I think you only risk damage to the yeast if you store them for a long time at warm temps after you make the starter. Make the starter and pitch it while it is active or chill it in the fridge when activity starts to subside. You don't want them sitting at warm temps with nothing to eat or they will start eating each other.
I agree. You don't want to leave the yeast sitting warm because they end up using their glycogen reserves. The reserve is what they use when they first hit the wort and get themselves ready.
I've been doing a bunch of experiments and speaking with both Wyeast and White Labs over the past few months about starters.
One tube or smack pack into 2 liters of wort will approximately double the amount of yeast.
One tube or pack into 1 liter will increase the yeast by about 50%.
Those numbers are for starters with initial O2 around 8 ppm. If you shake the starter every hour or put it on a stir plate, you'll get about 2 to 3 times as much yeast.
On the hemocytometer, do a lot of practice runs first. It is possible to get results that are 200% or more off the mark. Proper dilution and counting method is key.
I hope my post helped in some way. If not, please feel free to contact me.
jamilz wrote:On the hemocytometer, do a lot of practice runs first. It is possible to get results that are 200% or more off the mark. Proper dilution and counting method is key.
Four step serial dilution seems to be the best way. Also using both troughs in the hemacytomer with different counting methods will yeild more acurate results.
Since I got the microscope, I got diverted doing RBC counts.

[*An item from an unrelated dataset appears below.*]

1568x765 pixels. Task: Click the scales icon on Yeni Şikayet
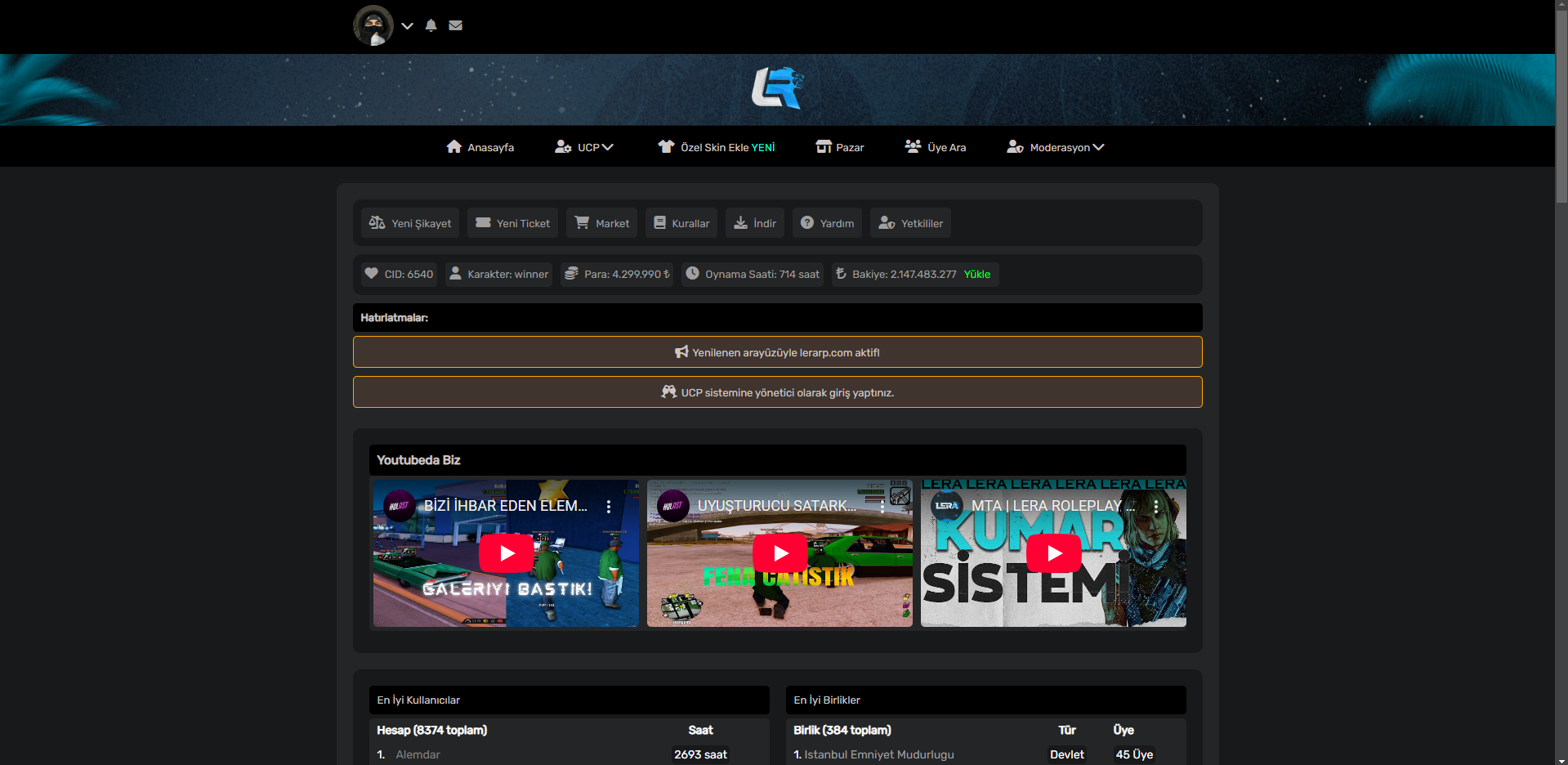377,222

My arm looks like a junkies from making smears.
It really depends on what sample you're starting with. Eventually, you can just look at the sample to see how cloudy it is and decide if you need to dilute more or not.

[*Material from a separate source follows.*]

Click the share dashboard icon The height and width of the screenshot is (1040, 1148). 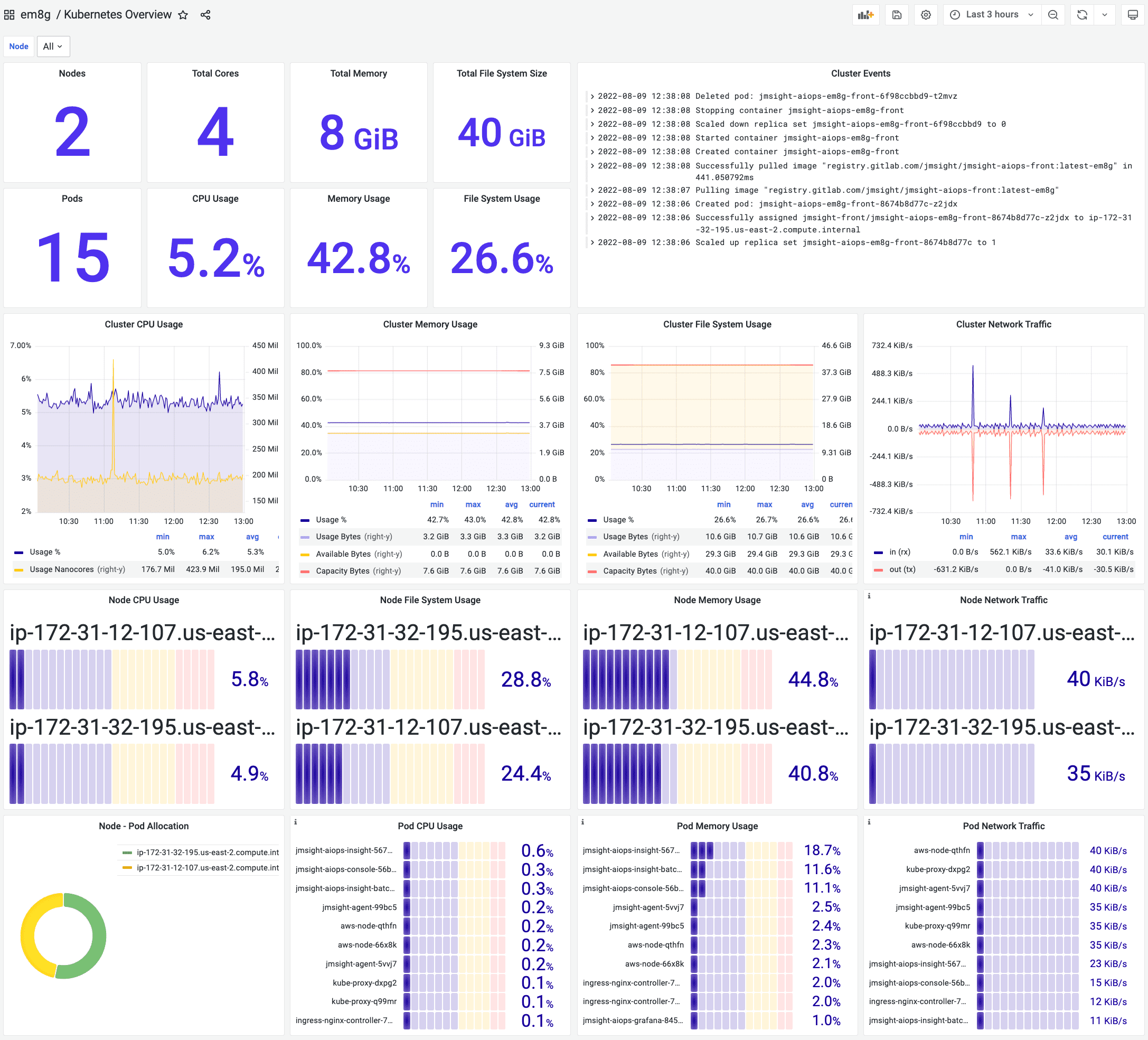[x=205, y=15]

Hey, the heroin needles are for taking refractometer samples.
I hope my post helped in some way. If not, please feel free to contact me.
There is one technique that I come across a lot in German home brewing, the use of the first wort to wake up the yeast. The idea is that the first wort is the ideal medium to wake up the yeast with since it's composition of sugars matches that of the cast out wort. You take about 200 - 300ml of your first wort. dillute it to 500ml and boil it for 10 min. Then you chill it to pitching temp, should go quick, and you pitch the yeast. In case you are doing fly sparging and a 90 min boil, the yeast got a 3hr head start.

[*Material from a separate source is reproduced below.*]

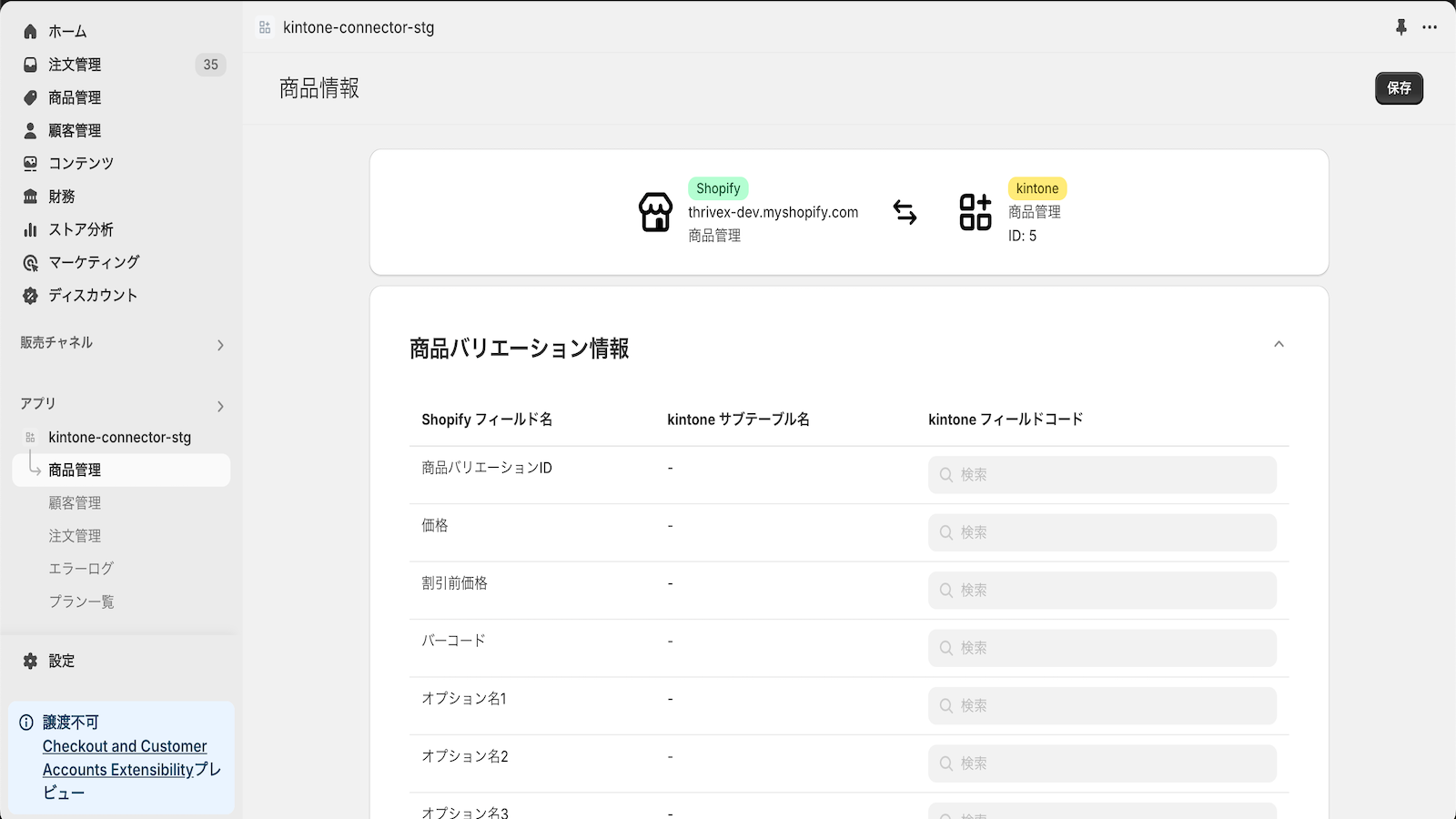The image size is (1456, 819).
Task: Expand the アプリ section chevron
Action: click(220, 406)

I haven't tried this myself since I batch sparge (not so much of a head start) and am propagating yeast anyway.
The particular advantages of this method is that you don't need extra wort (or DME) ahead of time and that you give the yeast a head start. But it cannot be used to validate the yeast viability (since you are already committed to brewing this batch) and it is just another thing to do in a sometimes already busy brew day.
While we are talking yeast and starters, could you guys have a look at my idea for growing starters http://www.thebrewingnetwork.com/phpBB2/viewtopic.php?t=2734 and tell me what you think. Sorry about cross posting and then advertising it, but this seems to be thge current yeast/starter discussion, but my post is equipment related so I put it in the Eq section.